Tuesday, December 11, 2007


Yesterday, I mentioned the 84,000 categories of the Buddha's teachings. These are contained in the Hinayana, Mahayana, and Vajrayana vehicles. There is also a fourth category of vehicle that deserves mention and that is...

We are in the early, early, early planning stages of a land, air, and sea expedition to visit Central Asian archaeological sites of cultural significance (read: Buddhist hot spots). Let me explain that although I am doing some of the planning, it is likely that others will be doing the expeditioning. This is one of the ways I deal with deteriorating health: I learn to live vicariously.

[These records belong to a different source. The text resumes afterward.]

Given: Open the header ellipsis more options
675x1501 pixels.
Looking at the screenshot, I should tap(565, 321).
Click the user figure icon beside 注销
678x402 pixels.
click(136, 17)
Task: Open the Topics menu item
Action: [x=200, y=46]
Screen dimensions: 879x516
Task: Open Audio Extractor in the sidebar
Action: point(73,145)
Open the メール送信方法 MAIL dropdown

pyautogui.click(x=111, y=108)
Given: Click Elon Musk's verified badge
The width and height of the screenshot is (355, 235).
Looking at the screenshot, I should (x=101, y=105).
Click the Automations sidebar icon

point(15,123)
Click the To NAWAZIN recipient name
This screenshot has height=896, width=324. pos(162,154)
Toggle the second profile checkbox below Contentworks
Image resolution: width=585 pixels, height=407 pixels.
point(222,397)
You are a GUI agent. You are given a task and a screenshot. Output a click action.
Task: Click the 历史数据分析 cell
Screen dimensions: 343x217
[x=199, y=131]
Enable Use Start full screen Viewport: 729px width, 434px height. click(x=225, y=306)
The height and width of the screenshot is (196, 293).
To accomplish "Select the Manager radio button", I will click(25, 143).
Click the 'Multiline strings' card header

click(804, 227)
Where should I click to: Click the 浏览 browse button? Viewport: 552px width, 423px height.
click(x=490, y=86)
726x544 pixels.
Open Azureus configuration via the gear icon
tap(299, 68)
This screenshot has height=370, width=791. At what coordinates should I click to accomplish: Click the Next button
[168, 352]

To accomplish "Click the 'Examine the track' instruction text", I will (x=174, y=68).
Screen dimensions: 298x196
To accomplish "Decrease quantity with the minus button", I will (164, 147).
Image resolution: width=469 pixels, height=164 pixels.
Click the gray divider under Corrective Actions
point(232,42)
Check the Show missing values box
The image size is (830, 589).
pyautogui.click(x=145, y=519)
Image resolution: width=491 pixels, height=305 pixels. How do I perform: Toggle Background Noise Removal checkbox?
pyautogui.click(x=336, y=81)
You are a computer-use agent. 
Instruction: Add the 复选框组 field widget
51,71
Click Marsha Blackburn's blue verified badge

Be this as it may, the project is an exciting one, and gives a handy excuse to spend time pouring over maps, satellite photos, and informant reports (oops!) which is something I am still able to do.

The plan is to start out in the Mojave, just to shake out the equipment. Then, the vehicles will go to Long Beach and load on the proverbial slow boat to China. When the vehicles are dockside in China, the personnel will fly in and begin the drive to the Gobi. There is some thought that after Mongolia, the expedition may move on to the eastern Tibetan Autonomous Region, to assess remote medical service delivery issues (read: monks need dental care). In point of fact, we may skip Mongolia altogether and just concentrate on T.A.R.---going there in a fraternal attempt to openly repudiate the failed doctrine of separatism---but we are still working with that.

While it is more likely than not that the expedition will travel in specially kitted-out but otherwise standard 4x4 vehicles, the expedition "chase" truck will be rather a different matter:

This is not a Land Rover; rather, this is a Unimog outfitted for the Gobi. I like the colour. Maybe we could paint the Medicine Buddha on the sides.

I'm partial to Pinzgauers myself---6x6 is better than 4x4---but they don't necessarily lend themselves to large superstructures. The only Land Rover I ever saw that looks like it could past muster is this monster, built for a Canadian dentist who delivers rural care. This might well be a model for the T.A.R:

American firms are also getting into the act. This is an expedition vehicle built for the Baja 1000:

I can already hear the screeching and howling from the e-monkey tree: "It isn't Buddhist!" "We want to see credentials!" "Who authorized this?" "What on earth are trucks doing on a Buddhist blog?"


If I had the energy, I would sponsor a Nyingmapa team for NASCAR, with the Vajra Guru Mantra painted on the sides of the car, an image of Dorje Drollo on the hood, Jetsunma's dance mix of the Seven Line Prayer blasting out of loudspeakers on the roof, and Junior Rinpoche behind the wheel. Every weekend, eleventy million rednecks would see the "Liberator," and instead of checkered flags we'd have prayer flags.

Ask not what Buddhism can do for you.

Ask instead what you can do for all sentient beings.